* Texto de leitura *
^^^^^^^^^^^^^^^^

Mina já conhecera o primeiro lugar do pódio. No karaté, as suas performances encheram-na de medalhas, com o ponto alto a suceder numa competição internacional no Japão, onde arrebatou ouro a duplicar. Embora já não se lembre bem. “Comecei com 12 anos. Tenho muitos troféus, certificados, mas não sei onde está nada disso. Se calhar foram para o lixo (risos). Fui campeã no Japão com 14 ou 15 anos, ganhei em combate e kata [modalidade de execução de golpes sem adversário].”

O desprendimento com que fala dos êxitos no karaté é o mesmo com que refere ter sido Miss. Aliás, tanto ela como as irmãs. Uma genuína e desconcertante atitude. “Foi uma experiência engraçada, mas é passado” são palavras comuns às quatro irmãs, pouco impressionadas com o seu feito. Mina dá ainda menos importância. É que nem só os troféus do karaté andam desaparecidos. “A faixa já estava amarela e deitei-a fora. A tiara e o ceptro não sei onde estão (risos).”

O karaté acabou quando ela tinha 18 anos. “Deixei por causa do meu namorado, era muito ciumento. Mas como estava mergulhada nesse amor, também não foi difícil. Gostava mais dele do que do karaté (risos).” Sendo ciumento, não ficou aborrecido por vê-la concorrer a Miss Macau? “Não podia, a sugestão veio da minha mãe, com quem se dava bem. Aliás, era o único dos genros de quem ela gostava (risos).”

A mãe incentivou Mina a concorrer a Miss Macau para ser mais feminina. “Nunca tinha andado de saltos altos. Nós as quatro éramos muito maria-rapazes, nada de saias ou maquilhagem. Aprendemos e ficámos a gostar, embora ainda hoje tenha preguiça de me maquilhar (risos).”

Apesar de tudo, teve a tarefa mais fácil – foi a primeira, não havia comparações. “Estava calma, não tinha pressão para ganhar. Ainda assim, na noite do concurso, tive uma infecção num dos olhos e só pude usar uma lente de contacto. Estava como Camões, mas tinha de disfarçar. Umas horas antes, combinei com o bailarino que ia levar-me pelas escadas para me agarrar bem. No palco, como não era a descer, o desfile tornava-se mais fácil. Quando fizeram as perguntas, evitei olhar para a câmara, porque tinha o olho muito vermelho.”

Nada, porém, que a perturbasse. Quando anunciaram o nome da vencedora, garante que se manteve descontraída. “Não fiquei assim surpreendida, tipo “ah, eu, eu?!?”. Foi mais “ai é?, ok está bem”. Não chorei, estava calma. O que realmente me surpreendeu foi darem-me o prémio de Miss Fotogenia. Não gostava de tirar fotos na altura e continuo igual (risos).” A família vibrou com o triunfo. “Deviam estar mais confiantes do que eu, porque já tinham reservado restaurante para jantarmos a seguir.”

A confiança tinha razão de ser, porque Mina era apontada como favorita. “Até os jornais diziam isso. Foi a partir daí que umas conhecidas, que também participaram, ficaram mesmo invejosas. Diziam às outras que eu ia ganhar Miss Fotogenia e Miss Macau, por isso não podiam votar em mim para Miss Simpatia.”

^^^^^^^^^^^^^^^^

* Tarefa proposta *
Segundo o texto de leitura, que prémio surpreendeu de verdade a Mina na noite do concurso?

* Secção de dados *

^^^^^^^^^^^^^^^^

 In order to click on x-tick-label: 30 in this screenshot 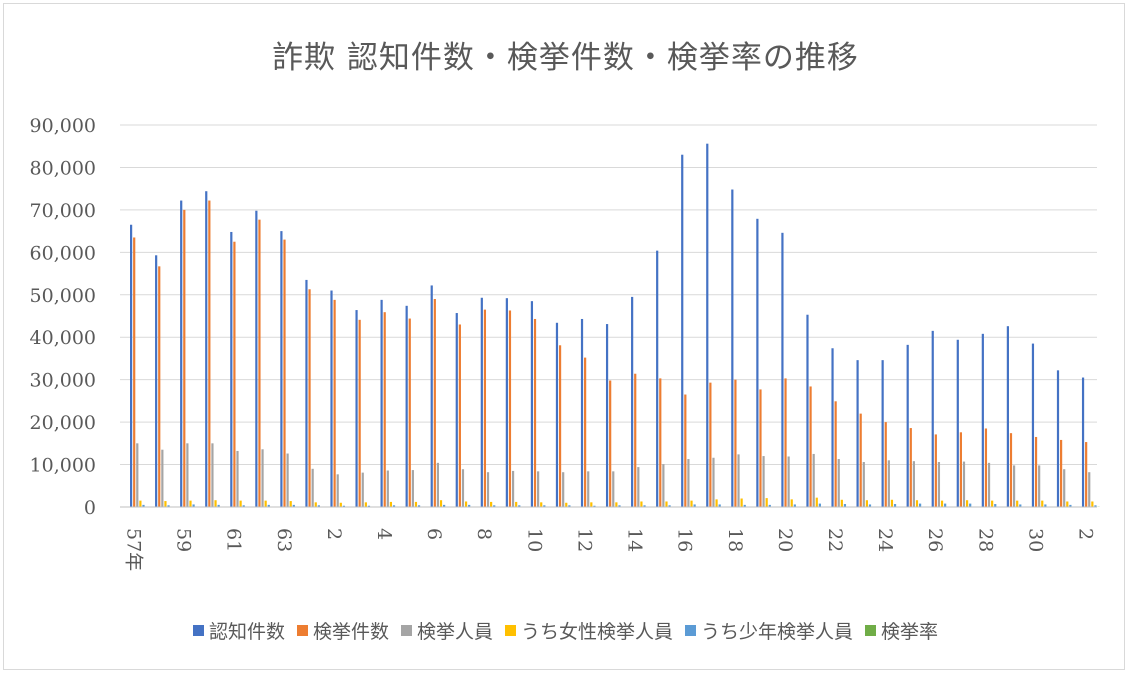, I will do `click(1035, 540)`.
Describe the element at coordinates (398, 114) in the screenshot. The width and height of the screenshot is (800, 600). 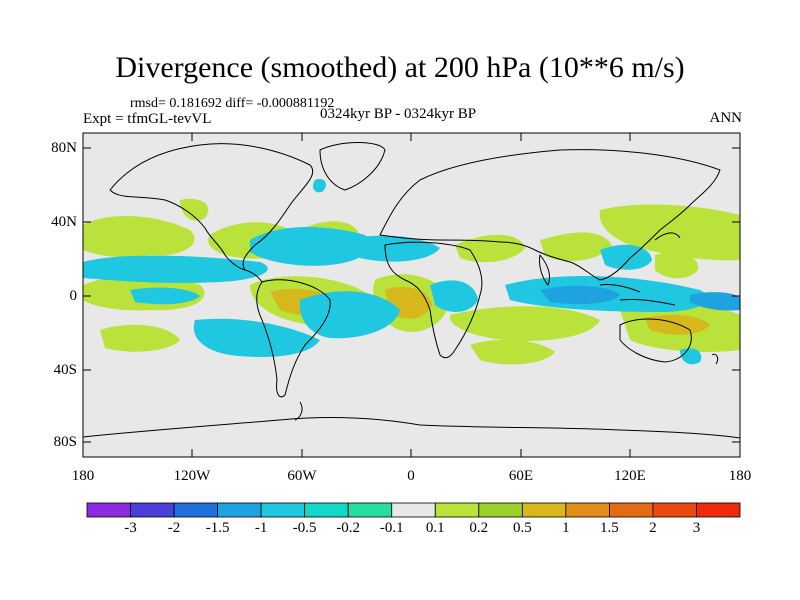
I see `period-label: 0324kyr BP - 0324kyr BP` at that location.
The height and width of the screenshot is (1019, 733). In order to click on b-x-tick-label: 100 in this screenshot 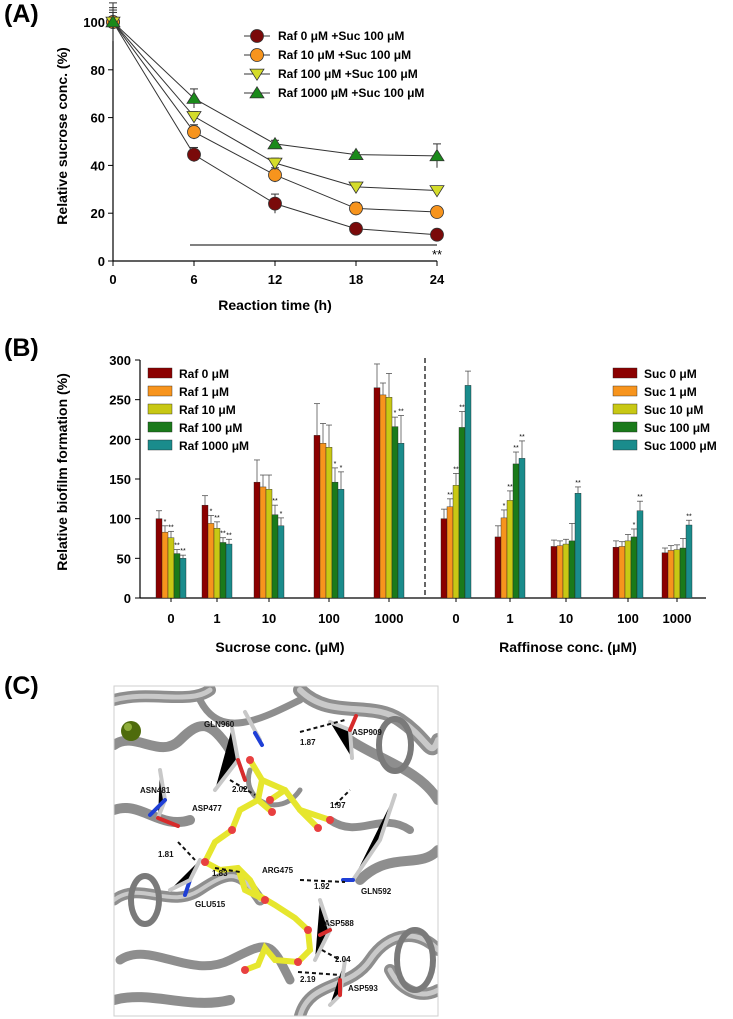, I will do `click(628, 618)`.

^^^^^^^^^^^^^^^^

* Resposta escrita *
O prémio de Miss Fotogenia.